What to produce >>
Repeat each entry below exactly as it stands.

Data supplied >>
◇ ◇ ◇

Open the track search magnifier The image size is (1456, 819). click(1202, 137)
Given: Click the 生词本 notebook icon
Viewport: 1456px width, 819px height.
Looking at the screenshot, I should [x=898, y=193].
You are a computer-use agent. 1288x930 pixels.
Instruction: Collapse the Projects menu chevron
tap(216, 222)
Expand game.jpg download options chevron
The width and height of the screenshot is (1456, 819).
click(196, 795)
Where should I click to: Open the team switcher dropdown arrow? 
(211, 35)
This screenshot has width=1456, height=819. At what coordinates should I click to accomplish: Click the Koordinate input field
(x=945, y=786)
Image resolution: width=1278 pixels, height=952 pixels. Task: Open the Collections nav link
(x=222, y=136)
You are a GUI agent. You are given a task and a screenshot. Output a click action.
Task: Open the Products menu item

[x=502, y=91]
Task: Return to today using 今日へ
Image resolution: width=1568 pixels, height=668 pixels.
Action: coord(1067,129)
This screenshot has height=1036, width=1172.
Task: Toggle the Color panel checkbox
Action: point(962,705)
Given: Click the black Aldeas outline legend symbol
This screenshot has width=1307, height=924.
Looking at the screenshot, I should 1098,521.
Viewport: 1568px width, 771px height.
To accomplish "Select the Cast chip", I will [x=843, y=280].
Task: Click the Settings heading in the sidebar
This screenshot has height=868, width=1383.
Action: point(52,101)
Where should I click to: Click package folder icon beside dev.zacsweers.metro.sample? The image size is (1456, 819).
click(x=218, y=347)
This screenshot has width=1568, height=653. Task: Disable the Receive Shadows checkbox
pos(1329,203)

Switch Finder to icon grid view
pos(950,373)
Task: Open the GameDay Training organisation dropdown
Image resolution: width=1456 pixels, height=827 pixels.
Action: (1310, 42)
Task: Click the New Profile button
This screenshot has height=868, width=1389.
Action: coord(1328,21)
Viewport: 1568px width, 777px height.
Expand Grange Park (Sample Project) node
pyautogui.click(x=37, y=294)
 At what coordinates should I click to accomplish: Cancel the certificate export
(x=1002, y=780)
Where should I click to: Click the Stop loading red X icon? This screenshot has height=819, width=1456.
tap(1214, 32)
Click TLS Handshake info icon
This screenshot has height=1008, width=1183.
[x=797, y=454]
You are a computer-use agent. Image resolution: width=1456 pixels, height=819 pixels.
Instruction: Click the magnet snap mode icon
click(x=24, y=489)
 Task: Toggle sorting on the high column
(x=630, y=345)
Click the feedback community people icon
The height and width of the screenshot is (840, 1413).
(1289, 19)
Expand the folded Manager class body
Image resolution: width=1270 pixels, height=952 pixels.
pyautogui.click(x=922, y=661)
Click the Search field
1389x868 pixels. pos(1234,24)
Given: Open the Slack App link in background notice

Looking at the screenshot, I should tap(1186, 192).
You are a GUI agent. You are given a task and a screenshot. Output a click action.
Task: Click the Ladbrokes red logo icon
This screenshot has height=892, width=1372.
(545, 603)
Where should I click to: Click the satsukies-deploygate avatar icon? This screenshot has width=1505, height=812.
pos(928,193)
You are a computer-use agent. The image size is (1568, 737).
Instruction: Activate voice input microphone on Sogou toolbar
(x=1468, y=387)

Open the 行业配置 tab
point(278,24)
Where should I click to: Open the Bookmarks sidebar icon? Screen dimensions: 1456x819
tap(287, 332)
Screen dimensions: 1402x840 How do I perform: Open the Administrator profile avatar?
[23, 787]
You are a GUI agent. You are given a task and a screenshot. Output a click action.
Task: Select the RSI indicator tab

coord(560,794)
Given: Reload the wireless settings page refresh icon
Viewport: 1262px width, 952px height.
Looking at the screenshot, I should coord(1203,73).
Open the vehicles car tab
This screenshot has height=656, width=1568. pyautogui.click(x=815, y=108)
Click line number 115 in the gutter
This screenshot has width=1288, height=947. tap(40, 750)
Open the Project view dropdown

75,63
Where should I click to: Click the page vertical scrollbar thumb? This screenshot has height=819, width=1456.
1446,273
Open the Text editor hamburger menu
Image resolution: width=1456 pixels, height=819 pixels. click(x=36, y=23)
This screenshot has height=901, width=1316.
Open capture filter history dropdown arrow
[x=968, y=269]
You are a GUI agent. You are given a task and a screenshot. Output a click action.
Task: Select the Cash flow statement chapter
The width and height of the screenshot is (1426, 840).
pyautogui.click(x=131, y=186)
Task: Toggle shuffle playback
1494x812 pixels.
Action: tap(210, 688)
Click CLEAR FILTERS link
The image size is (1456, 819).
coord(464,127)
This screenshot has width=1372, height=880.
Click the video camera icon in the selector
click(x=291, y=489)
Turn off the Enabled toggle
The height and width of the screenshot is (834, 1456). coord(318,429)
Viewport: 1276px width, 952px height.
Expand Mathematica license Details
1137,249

◇ ◇ ◇

Solution >>
Open the track search magnifier The image size is (1456, 819). click(1202, 137)
Given: Click the 生词本 notebook icon
Viewport: 1456px width, 819px height.
Looking at the screenshot, I should [x=898, y=193].
You are a computer-use agent. 1288x930 pixels.
Instruction: Collapse the Projects menu chevron
tap(216, 222)
Expand game.jpg download options chevron
The width and height of the screenshot is (1456, 819).
click(196, 795)
Where should I click to: Open the team switcher dropdown arrow? 
(211, 35)
This screenshot has width=1456, height=819. At what coordinates should I click to accomplish: Click the Koordinate input field
(x=945, y=786)
Image resolution: width=1278 pixels, height=952 pixels. Task: Open the Collections nav link
(x=222, y=136)
You are a GUI agent. You are given a task and a screenshot. Output a click action.
Task: Open the Products menu item

[x=502, y=91]
Task: Return to today using 今日へ
Image resolution: width=1568 pixels, height=668 pixels.
Action: coord(1067,129)
This screenshot has height=1036, width=1172.
Task: Toggle the Color panel checkbox
Action: point(962,705)
Given: Click the black Aldeas outline legend symbol
This screenshot has width=1307, height=924.
Looking at the screenshot, I should 1098,521.
Viewport: 1568px width, 771px height.
To accomplish "Select the Cast chip", I will [x=843, y=280].
Task: Click the Settings heading in the sidebar
This screenshot has height=868, width=1383.
Action: point(52,101)
Where should I click to: Click package folder icon beside dev.zacsweers.metro.sample? The image size is (1456, 819).
click(x=218, y=347)
This screenshot has width=1568, height=653. Task: Disable the Receive Shadows checkbox
pos(1329,203)

Switch Finder to icon grid view
pos(950,373)
Task: Open the GameDay Training organisation dropdown
Image resolution: width=1456 pixels, height=827 pixels.
Action: (1310, 42)
Task: Click the New Profile button
This screenshot has height=868, width=1389.
Action: coord(1328,21)
Viewport: 1568px width, 777px height.
Expand Grange Park (Sample Project) node
pyautogui.click(x=37, y=294)
 At what coordinates should I click to accomplish: Cancel the certificate export
(x=1002, y=780)
Where should I click to: Click the Stop loading red X icon? This screenshot has height=819, width=1456.
tap(1214, 32)
Click TLS Handshake info icon
This screenshot has height=1008, width=1183.
[x=797, y=454]
You are a computer-use agent. Image resolution: width=1456 pixels, height=819 pixels.
Instruction: Click the magnet snap mode icon
click(x=24, y=489)
 Task: Toggle sorting on the high column
(x=630, y=345)
Click the feedback community people icon
The height and width of the screenshot is (840, 1413).
(1289, 19)
Expand the folded Manager class body
Image resolution: width=1270 pixels, height=952 pixels.
pyautogui.click(x=922, y=661)
Click the Search field
1389x868 pixels. pos(1234,24)
Given: Open the Slack App link in background notice

Looking at the screenshot, I should tap(1186, 192).
You are a GUI agent. You are given a task and a screenshot. Output a click action.
Task: Click the Ladbrokes red logo icon
This screenshot has height=892, width=1372.
(545, 603)
Where should I click to: Click the satsukies-deploygate avatar icon? This screenshot has width=1505, height=812.
pos(928,193)
You are a computer-use agent. The image size is (1568, 737).
Instruction: Activate voice input microphone on Sogou toolbar
(x=1468, y=387)

Open the 行业配置 tab
point(278,24)
Where should I click to: Open the Bookmarks sidebar icon? Screen dimensions: 1456x819
tap(287, 332)
Screen dimensions: 1402x840 How do I perform: Open the Administrator profile avatar?
[23, 787]
You are a GUI agent. You are given a task and a screenshot. Output a click action.
Task: Select the RSI indicator tab

coord(560,794)
Given: Reload the wireless settings page refresh icon
Viewport: 1262px width, 952px height.
Looking at the screenshot, I should coord(1203,73).
Open the vehicles car tab
This screenshot has height=656, width=1568. pyautogui.click(x=815, y=108)
Click line number 115 in the gutter
This screenshot has width=1288, height=947. tap(40, 750)
Open the Project view dropdown

75,63
Where should I click to: Click the page vertical scrollbar thumb? This screenshot has height=819, width=1456.
1446,273
Open the Text editor hamburger menu
Image resolution: width=1456 pixels, height=819 pixels. click(x=36, y=23)
This screenshot has height=901, width=1316.
Open capture filter history dropdown arrow
[x=968, y=269]
You are a GUI agent. You are given a task and a screenshot. Output a click action.
Task: Select the Cash flow statement chapter
The width and height of the screenshot is (1426, 840).
pyautogui.click(x=131, y=186)
Task: Toggle shuffle playback
1494x812 pixels.
Action: tap(210, 688)
Click CLEAR FILTERS link
The image size is (1456, 819).
coord(464,127)
This screenshot has width=1372, height=880.
Click the video camera icon in the selector
click(x=291, y=489)
Turn off the Enabled toggle
The height and width of the screenshot is (834, 1456). coord(318,429)
Viewport: 1276px width, 952px height.
Expand Mathematica license Details
1137,249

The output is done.